There is some tension between AI and the open-source and open-data communities, but the practical fact that is hard to miss is that AI tools tend to default toward the open stack. Increasingly, I see them reaching early for models such as Clay and Prithvi, along with the open tools and data sources that sit around them. Over time, this may reduce the likelihood that a new user encounters spatial capability first through a traditional geospatial buying process.
I have watched Claude Cowork reason through natural-language prompts, select tools, identify algorithms, build containers, test, run, and deliver. I have never seen it begin by asking which sales rep to contact or which license tier to buy before attempting the work. It assumes the task is solvable from the available stack and proceeds accordingly.

None of this means new users will vibe code their way around real geospatial requirements. The enterprise, governance, and security constraints identified in the SaaS essay still apply, but a technically adept person in the IT department of a small transportation logistics company can now build a credible prototype and learn a great deal about geospatial along the way. What they learn in that process will shape how they approach the market when they eventually look for enterprise-grade solutions. By then, they may be shopping for specific capabilities, integrations, and guarantees rather than entering the market on the geospatial industry’s own terms.
So I do think there is a geospatial analog to the SaaS story. A soft middle likely exists here as well in the form of products focused enough to reproduce, useful enough to command real spend, and insufficiently embedded to enjoy the protection that comes from true operational infrastructure.

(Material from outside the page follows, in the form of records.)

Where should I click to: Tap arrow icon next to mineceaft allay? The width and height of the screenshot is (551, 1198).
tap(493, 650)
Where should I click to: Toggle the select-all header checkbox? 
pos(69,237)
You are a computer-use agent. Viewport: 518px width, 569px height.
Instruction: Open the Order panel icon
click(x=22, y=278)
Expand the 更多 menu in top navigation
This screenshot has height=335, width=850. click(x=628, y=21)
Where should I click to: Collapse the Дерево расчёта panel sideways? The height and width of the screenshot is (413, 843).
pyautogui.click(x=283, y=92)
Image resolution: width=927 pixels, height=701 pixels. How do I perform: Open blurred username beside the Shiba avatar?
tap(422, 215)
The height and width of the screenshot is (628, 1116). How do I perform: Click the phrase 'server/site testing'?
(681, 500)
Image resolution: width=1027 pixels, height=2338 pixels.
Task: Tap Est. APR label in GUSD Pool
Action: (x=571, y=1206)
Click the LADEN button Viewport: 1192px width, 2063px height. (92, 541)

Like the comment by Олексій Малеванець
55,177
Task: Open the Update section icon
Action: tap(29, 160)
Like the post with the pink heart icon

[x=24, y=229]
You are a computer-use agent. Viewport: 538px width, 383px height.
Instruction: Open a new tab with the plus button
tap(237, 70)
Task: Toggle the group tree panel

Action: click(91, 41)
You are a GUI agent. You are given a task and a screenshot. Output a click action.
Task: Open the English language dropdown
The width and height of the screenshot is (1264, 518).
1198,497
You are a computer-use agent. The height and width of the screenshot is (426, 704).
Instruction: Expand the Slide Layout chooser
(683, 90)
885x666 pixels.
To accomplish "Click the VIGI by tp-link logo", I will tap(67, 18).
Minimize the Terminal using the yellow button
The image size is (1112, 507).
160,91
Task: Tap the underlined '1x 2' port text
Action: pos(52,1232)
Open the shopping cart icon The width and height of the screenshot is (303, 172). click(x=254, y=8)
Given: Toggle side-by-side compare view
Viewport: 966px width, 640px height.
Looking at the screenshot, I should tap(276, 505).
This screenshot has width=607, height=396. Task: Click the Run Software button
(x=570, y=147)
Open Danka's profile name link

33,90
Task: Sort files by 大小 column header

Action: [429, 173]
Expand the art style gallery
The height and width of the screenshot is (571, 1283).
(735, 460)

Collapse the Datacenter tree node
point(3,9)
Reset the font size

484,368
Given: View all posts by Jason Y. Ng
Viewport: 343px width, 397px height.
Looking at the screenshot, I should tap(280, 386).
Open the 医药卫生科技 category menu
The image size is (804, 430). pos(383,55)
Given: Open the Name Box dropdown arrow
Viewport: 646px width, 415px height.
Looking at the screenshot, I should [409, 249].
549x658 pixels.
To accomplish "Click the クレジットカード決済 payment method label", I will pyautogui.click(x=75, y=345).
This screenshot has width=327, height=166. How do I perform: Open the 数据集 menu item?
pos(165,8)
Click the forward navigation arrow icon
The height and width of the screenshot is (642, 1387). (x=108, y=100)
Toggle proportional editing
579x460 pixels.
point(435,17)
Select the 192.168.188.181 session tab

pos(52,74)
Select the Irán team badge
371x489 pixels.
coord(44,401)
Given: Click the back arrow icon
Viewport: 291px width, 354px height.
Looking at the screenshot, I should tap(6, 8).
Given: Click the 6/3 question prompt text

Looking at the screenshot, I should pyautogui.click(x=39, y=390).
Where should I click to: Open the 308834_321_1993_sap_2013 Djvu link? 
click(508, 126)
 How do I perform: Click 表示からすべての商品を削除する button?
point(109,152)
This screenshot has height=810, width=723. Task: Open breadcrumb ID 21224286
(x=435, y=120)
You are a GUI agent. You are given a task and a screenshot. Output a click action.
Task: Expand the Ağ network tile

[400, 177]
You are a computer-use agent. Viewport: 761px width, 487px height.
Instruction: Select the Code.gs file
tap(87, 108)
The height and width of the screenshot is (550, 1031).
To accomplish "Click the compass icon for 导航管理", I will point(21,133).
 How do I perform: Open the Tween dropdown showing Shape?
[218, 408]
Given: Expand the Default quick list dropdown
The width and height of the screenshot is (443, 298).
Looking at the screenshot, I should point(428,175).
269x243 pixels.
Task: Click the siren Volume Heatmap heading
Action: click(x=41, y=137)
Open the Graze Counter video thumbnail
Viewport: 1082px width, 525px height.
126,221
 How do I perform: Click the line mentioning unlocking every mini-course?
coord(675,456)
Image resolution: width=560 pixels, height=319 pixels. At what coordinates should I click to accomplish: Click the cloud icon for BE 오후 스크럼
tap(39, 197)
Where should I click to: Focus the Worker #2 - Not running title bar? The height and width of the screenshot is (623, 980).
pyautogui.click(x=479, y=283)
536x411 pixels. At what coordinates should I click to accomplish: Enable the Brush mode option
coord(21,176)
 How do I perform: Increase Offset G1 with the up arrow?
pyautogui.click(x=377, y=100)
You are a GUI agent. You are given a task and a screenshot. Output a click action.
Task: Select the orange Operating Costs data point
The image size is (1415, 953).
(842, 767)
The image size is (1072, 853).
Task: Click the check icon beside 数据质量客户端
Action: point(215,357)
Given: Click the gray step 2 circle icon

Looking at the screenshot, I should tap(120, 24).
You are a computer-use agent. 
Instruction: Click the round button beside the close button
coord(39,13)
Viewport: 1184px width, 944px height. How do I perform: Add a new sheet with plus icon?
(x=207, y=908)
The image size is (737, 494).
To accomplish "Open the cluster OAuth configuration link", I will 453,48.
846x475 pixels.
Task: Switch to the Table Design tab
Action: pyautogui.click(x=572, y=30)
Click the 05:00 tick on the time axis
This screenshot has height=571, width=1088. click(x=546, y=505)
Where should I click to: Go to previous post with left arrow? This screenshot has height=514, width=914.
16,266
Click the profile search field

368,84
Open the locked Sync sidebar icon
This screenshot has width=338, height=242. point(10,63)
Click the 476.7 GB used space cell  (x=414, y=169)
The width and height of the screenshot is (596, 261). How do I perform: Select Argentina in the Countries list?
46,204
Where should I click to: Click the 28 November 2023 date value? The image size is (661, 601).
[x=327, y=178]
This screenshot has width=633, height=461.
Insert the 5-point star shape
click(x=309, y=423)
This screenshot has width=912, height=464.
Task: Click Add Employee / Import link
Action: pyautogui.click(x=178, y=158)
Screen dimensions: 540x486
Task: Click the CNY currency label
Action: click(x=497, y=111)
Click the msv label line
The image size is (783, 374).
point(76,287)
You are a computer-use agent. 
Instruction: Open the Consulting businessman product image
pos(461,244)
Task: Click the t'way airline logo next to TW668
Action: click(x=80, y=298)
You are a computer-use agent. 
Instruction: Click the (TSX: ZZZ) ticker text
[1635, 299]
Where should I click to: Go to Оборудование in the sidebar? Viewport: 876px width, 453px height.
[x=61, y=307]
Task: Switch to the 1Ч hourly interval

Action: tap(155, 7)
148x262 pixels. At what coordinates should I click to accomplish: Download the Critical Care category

But the greater risk may be diversion. AI doesn’t need to eliminate demand for spatial reasoning in order to pressure the geospatial market. It only needs to make it easier for new users to satisfy that demand somewhere else. If non-traditional buyers can reach spatial capability through general AI platforms which default to open components, then a meaningful share of future demand may never arrive through the front door marked geospatial at all.
That seems to me like the more interesting question for the next few years. Not whether geospatial has a soft middle, though it probably does, but whether the industry can keep control of new market entry at the very moment spatial capability is becoming easier to absorb into everything around it.
These are exciting times in geospatial, especially open geospatial. For all of the real concerns about how AI is affecting open source and open data communities, it is also changing how users discover, learn, interact with, and acquire geospatial tools and capabilities. Communities that have always needed to be flexible to adapt to the needs of their participants may be far better suited than rigid sales or procurement channels to adjust to the new landscape.